En travaillant sur les implications philosophiques de la révolution scientifique, le physicien Bernard d’Espagnat (1921-2015) écrivait que « la méthode scientifique aide chacun de nous à se rappeler qu’il n’est ni un objet, ni même seulement un animal ou encore un démiurge solitaire et autosuffisant. Elle nous incite à diriger notre pensée vers le principe ultime des choses, conçu comme fondement du sens. Et elle nous indique (…) dans quelle direction il nous faut chercher la réponse au désir de compréhension et de communion qui nous fait homme (…) elle vient aider chacun de nous à se rapprocher de l’autre dans l’accomplissement de soi-même ».
Telle est bien la volonté du Collège des Bernardins et sa responsabilité d’affirmer autant que d’expliquer– qu’il n’y a de vie que de relations. Oui, le pouvoir de relier est identiquement le pouvoir de faire vivre ! La condition absolue de toute vie s’appelle la « relation ». Et lorsque la vie paraît malmenée, les relations doivent être soignées !
« Relier » et « vivre » sont bien synonymes, et « être vivant, c’est être relié » ! Cela est vrai au plan physique, social et nous le verrons, aussi au plan spirituel. Là où se trouve la relation, l’échange, l’accueil et le don, là est la vie. Nous n’avons que cette courte vie pour le comprendre, mais c’est bien là l’essentiel de toutes richesses à acquérir.

3/ La vie est relation
Avouons qu’il nous arrive parfois de ne plus prêter l’attention d’admiration à la diversité des choses qui nous environnent, tant nous sommes habitués à les voir : le ciel, la terre, la mer et tout ce qu’ils contiennent. Comme ils sont là tous les jours, ils nous semblent être là pour toujours.
Or…, la récente période du confinement a permis de s’interroger à nouveau et de découvrir un monde fragile, … un monde qui passe. Plus encore, nous sommes davantage conscients que « tout est lié » - comme le rappelle le Pape François et que c’est seulement parce qu’ils sont reliés entre eux que ces tous les éléments forment un univers accueillant la vie.

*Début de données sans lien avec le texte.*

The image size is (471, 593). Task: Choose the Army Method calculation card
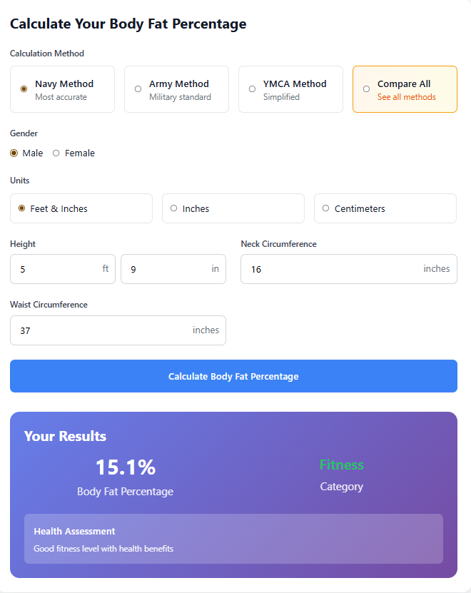point(176,89)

Dès lors, la vie telle que nous la voyons dévoile son propre équilibre de relations, qui ne dépend pas nous. Notre environnement est déjà le fait d’une multitude de magnifiques interactions : pas de plantes sans lumière du soleil, pas de récoltes sans pluie, pas de saisons sans les courants marins, etc… tout est lié ! Nous devons les apprendre et les connaître, les préserver et non les perturber, et surtout trouver en elles une source d’inspiration.

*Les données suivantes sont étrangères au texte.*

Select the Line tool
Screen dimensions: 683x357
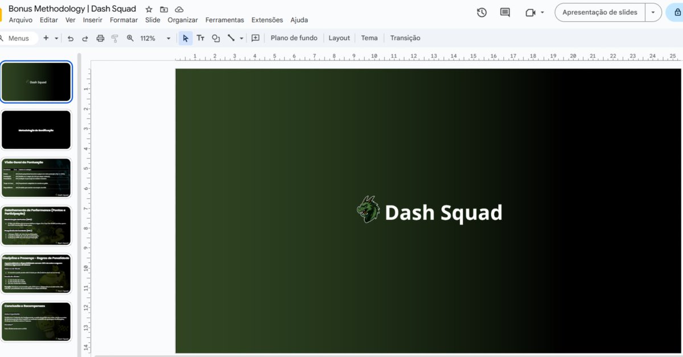tap(230, 38)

Reconnaissons encore que la vie nous apparaît trop souvent sous l’angle étroit de la temporalité, comme la succession d’un passé, d’un présent et d’un avenir. Sans origine claire, ni finalité certaine, la vie semble pour beaucoup exister dans une sorte d’apesanteur. Nous sommes là, mais nous ne savons pas bien pourquoi, ni en vue de quoi … Pour bien des personnes, la vie est ce qui nait, ce qui grandit, ce qui murit, ce qui vieillit et finalement ce qui meurt et disparaît à jamais ! Mais si– comme nous l’affirmons- Dieu qui est LE Vivant, ne nait pas, ne grandit pas, ne murit pas, ne vieillit pas et ne meurt pas ! c’est qu’il existe un Vivant capable de se dévoiler (pour nous) dans le temps, mais dont la vie ne dépend pas de lui. Quelle est donc cette vie qui s’affranchit du temps ?

4/ Les relations humaines
Pour la découvrir, il nous faut emprunter un chemin et passer par trois niveaux de relations ou d’échanges :
 le premier est celui de la relation au monde matériel qui nous entoure et constitue une sorte de « corps environnemental » sans lequel nous ne pourrions pas vivre.
 le second est celui d’une relation aux personnes qui forme un « corps social », absolument déterminant.

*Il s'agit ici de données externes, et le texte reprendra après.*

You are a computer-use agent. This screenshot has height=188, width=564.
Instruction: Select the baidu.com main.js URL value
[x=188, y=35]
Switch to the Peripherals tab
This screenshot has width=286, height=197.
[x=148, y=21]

 enfin le troisième, est celui d’une relation à ce « mystère de la vie », à Dieu qui se dévoile dans la relation à notre propre personne dans notre « corps individuel » et dans notre intériorité.
Ainsi, nous sommes constamment reliés à ces 3 corps et notre vie humaine suppose une claire conscience de ces trois niveaux de relations. Précisons les encore.
a- les relations à l’environnement physique sont d’une certaine façon ce à quoi l’homme doit tout ; cet environnement physique est la condition de possibilité même de notre existence corporelle. Si nous prêtons attention à la réalité de notre corps, au plan physiologique, nous découvrons que la vie organique suppose un jeu d’échanges constants dans un environnement propice ; échanges entre un intérieur et un extérieur ; notre vie comprend une multitude de liaisons si bien que nous ne sommes vivants qu’en raison des liens si subtils qui relient notre corps à la terre et à l’atmosphère. Avec 12 à 18 respirations par minute, nous inspirons et expirons chaque jour des milliers de fois. La vie de notre corps se régule par de multiples échanges avec l’extérieur : par la nourriture lorsque nous avons besoin d’énergie, par la transpiration lorsque nous avons chaud, par le souffle pour oxygéner nos organes et nos muscles afin d’avoir de la force… en somme la vie apparaît bien comme la capacité de contrôler et de réguler des échanges entre des milieux différents. Nous sommes très sensibilisés aujourd’hui – à raison - à ce niveau de relation que nous appelons la protection de l’environnement, car il en va de notre vie ; mais le second niveau de relation aux personnes, n’est pas moins essentiel et nécessaire.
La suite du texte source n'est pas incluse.